→ DIRECTIVE:
Please copy every line below that contains the word "item", and treat uppercase and lowercase as different.
----------------------------------------
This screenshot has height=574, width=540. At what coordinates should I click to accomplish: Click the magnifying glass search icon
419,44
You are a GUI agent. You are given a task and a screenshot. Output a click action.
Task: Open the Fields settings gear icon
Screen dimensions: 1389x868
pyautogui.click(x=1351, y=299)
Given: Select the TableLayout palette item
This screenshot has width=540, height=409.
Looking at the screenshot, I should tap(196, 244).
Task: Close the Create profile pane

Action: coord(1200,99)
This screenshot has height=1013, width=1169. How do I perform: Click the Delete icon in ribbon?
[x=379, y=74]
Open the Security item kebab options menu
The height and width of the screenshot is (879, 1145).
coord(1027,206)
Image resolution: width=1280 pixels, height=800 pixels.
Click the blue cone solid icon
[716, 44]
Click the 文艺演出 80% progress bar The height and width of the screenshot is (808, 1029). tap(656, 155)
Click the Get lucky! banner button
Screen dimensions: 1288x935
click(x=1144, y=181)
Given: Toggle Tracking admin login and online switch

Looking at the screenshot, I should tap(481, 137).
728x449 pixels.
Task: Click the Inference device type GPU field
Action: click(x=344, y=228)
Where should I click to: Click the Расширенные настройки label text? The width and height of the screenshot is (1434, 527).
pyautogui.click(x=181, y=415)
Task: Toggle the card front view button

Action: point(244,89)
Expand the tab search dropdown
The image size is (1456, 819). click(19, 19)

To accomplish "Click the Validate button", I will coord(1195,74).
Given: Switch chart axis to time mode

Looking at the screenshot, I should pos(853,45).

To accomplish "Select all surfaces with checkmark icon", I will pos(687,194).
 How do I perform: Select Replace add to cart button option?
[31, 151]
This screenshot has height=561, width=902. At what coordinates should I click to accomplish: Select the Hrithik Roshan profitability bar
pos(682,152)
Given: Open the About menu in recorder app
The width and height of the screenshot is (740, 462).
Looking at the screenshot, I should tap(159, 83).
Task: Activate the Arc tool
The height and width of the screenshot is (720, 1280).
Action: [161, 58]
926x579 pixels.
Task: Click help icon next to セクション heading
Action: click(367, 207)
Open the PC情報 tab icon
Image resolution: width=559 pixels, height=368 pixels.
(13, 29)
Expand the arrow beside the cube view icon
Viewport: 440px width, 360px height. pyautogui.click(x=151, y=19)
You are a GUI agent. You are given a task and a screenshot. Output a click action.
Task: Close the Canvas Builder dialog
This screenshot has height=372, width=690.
----------------------------------------
→ THE OUTPUT:
Given: Select the TableLayout palette item
Open the Security item kebab options menu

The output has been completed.